# Looking for new campgrounds



## hiawassee1 (Jan 20, 2012)

Looking for some new places to go popup camping this year.  We live in the N Ga mtns, and have done most of these several times.  Looking for weekend places, so maybe 3 hours or less from N.ga.  We typically like to camp somewhere there is stuff to do, fishing, swimming, hiking.  Ga, Tn, Sc, Nc would typically be the areas we would be looking at.  

Thanks for all your suggestions, we usually like places with electric and showers during the summer months.  looking for new adventures

Thanks, J.R.


----------



## shakey gizzard (Jan 22, 2012)

Have you checked out Lanier?


----------



## westcobbdog (Jan 22, 2012)

pick a really hot weekend and go camp at deep creek in Bryson City,NC, tube the creek with rented tubes for hrs on end, then head to Cherokee for some gambling or sightweeing.


----------



## hiawassee1 (Jan 23, 2012)

went to Lake Lanier s few years back, when the lake was really low, had fun, went to the water park, but man what a dump for the $45.00 a night we paid.  I heard there might be new owners over the past couple years.

Reading some of the other post, looking at Ft. Yargo, and Black Rock Mtn.


----------



## j_seph (Jan 23, 2012)

Alexander Sephens park in Crawfordville ga


----------



## Jighead (Jan 23, 2012)

Mistletoe SP and Elijah Clarke SP at Clark Hill are good places, as well as Richard B Russell SP at Lake Russell and Tugalo SP at Lake Hartwell. There are also many Corps parks on these three lakes that are good camping too.


----------



## Artfuldodger (Jan 31, 2012)

Racoon Mountain near Chattanooga is nice. They have a cave you can tour. You can visit the powerplant inside the mountain. Lookout mountain is nearby. It's been about 10 years since my family went there. The cave is a pristine live cave unlike Ruby Falls where you are rushed through and not much to see. Stone Mountain has a nice campground with a swimming beach too.
http://www.raccoonmountain.com/


----------



## Nugefan (Jan 31, 2012)

plan on a 3rd weekend of the monthfor Yargo and give me a shout ....

can give ya a tour of the old blockhouse from 1792 and you'll get to see some living history folks there too ...


----------



## Hooked On Quack (Jan 31, 2012)

westcobbdog said:


> pick a really hot weekend and go camp at deep creek in Bryson City,NC, tube the creek with rented tubes for hrs on end, then head to Cherokee for some gambling or sightweeing.





"sightweeing" ??? 



Hamburg State Park, great fishing !!


----------



## TurkeyJay (Feb 5, 2012)

In Cherokee, NC theres a campground called Yogi In The Smokies.
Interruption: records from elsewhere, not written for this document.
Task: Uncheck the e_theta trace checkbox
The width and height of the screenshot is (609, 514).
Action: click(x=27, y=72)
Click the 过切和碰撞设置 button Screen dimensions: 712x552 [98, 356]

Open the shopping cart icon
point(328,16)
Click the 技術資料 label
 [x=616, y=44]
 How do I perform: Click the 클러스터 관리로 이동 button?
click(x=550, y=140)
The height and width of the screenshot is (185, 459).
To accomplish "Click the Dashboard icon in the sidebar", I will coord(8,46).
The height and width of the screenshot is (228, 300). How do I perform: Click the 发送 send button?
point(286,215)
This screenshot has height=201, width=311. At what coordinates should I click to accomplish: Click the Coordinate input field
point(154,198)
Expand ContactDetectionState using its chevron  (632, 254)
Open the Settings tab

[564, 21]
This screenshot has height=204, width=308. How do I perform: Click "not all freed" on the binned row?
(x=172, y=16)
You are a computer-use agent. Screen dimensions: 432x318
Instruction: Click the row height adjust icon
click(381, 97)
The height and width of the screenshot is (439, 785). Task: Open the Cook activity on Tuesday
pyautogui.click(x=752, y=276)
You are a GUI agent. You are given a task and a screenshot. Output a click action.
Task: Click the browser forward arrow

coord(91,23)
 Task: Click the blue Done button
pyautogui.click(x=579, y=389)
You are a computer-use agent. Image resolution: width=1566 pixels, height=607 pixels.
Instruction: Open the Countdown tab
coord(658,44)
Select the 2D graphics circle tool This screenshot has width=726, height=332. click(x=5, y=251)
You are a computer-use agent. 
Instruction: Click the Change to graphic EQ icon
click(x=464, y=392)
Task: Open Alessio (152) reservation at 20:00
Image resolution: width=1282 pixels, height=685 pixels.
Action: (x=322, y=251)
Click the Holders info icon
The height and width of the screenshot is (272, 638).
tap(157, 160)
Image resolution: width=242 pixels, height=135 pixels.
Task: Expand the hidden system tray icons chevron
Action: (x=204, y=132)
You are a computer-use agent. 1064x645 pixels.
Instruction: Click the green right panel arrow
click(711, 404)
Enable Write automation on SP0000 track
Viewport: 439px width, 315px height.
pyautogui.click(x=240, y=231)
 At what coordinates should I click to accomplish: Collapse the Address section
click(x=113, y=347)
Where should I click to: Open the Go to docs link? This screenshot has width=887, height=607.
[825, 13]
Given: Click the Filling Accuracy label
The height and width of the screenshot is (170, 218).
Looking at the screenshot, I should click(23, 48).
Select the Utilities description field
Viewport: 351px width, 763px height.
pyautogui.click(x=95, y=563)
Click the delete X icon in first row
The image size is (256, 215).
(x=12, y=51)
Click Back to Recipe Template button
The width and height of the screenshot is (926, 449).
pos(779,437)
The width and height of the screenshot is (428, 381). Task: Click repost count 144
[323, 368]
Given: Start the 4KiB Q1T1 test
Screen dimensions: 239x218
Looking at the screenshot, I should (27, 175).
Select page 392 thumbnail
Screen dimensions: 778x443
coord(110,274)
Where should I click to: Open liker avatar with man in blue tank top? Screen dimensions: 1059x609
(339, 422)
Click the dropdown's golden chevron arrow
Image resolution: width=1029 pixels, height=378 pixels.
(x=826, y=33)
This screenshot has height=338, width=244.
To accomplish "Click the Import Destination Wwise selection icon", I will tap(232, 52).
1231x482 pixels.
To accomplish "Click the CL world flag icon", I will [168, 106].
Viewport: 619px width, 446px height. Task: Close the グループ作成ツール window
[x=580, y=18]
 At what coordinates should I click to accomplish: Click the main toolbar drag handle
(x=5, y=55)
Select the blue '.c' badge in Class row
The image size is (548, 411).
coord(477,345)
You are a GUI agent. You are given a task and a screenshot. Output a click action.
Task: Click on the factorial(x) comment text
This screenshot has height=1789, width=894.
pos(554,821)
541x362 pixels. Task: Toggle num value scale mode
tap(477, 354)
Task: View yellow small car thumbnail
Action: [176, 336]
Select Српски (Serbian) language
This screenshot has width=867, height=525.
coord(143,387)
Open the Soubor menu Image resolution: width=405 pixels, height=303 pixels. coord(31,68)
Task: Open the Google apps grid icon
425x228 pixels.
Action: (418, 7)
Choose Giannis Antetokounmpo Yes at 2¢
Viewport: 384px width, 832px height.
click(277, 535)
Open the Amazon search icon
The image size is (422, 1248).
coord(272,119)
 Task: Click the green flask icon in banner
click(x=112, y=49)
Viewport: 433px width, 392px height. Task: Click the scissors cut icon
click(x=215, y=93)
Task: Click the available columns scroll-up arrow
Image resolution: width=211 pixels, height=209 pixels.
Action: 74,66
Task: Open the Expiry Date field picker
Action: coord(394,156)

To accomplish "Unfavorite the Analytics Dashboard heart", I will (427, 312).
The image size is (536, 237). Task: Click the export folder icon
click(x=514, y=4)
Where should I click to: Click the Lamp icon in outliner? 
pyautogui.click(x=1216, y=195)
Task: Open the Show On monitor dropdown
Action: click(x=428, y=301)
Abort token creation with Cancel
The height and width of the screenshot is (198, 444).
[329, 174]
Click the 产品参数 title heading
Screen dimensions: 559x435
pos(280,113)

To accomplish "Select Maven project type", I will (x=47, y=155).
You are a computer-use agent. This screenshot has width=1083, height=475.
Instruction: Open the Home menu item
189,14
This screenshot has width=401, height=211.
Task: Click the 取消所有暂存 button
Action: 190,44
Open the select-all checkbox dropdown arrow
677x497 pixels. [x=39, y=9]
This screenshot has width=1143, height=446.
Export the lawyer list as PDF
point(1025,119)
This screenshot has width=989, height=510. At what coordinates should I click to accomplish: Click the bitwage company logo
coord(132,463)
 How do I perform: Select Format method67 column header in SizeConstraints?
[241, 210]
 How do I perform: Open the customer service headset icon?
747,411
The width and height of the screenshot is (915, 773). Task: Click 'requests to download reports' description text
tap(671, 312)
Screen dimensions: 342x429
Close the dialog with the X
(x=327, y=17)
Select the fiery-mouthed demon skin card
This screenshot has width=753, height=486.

Good trout fishing, great camp sites, tubing, and activies for the kids .


----------



## Artfuldodger (Feb 5, 2012)

When our kids were little I always wanted to go to Townsend, Tenn. close to Cades Cove in the Smokies but we never made it. The big thing there is tubing. Most of the campgrounds are on the river.
http://www.riverragetubing.com/images/newmap.png


----------



## centerc (Feb 5, 2012)

St andrews st park panama city beach


----------



## one_shot_no_mor (Feb 15, 2012)

Come on down to Victoria Bryant State Park or Tugaloo State Park for a quick getaway


----------



## allenww (Feb 16, 2012)

Right across the state line is Park Lake, TN, with all the amenities. 
Go there either through Benton, TN, (last home of Nancy Ward) northeast of Dalton, or via Blue Ridge and Ocee.


----------



## SELFBOW (Feb 21, 2012)

Devil's Fork State Park, SC


----------



## Oldstick (Feb 22, 2012)

Head to Roosevelt State Park, and see Callaway Gardens, the Little White House and other sites.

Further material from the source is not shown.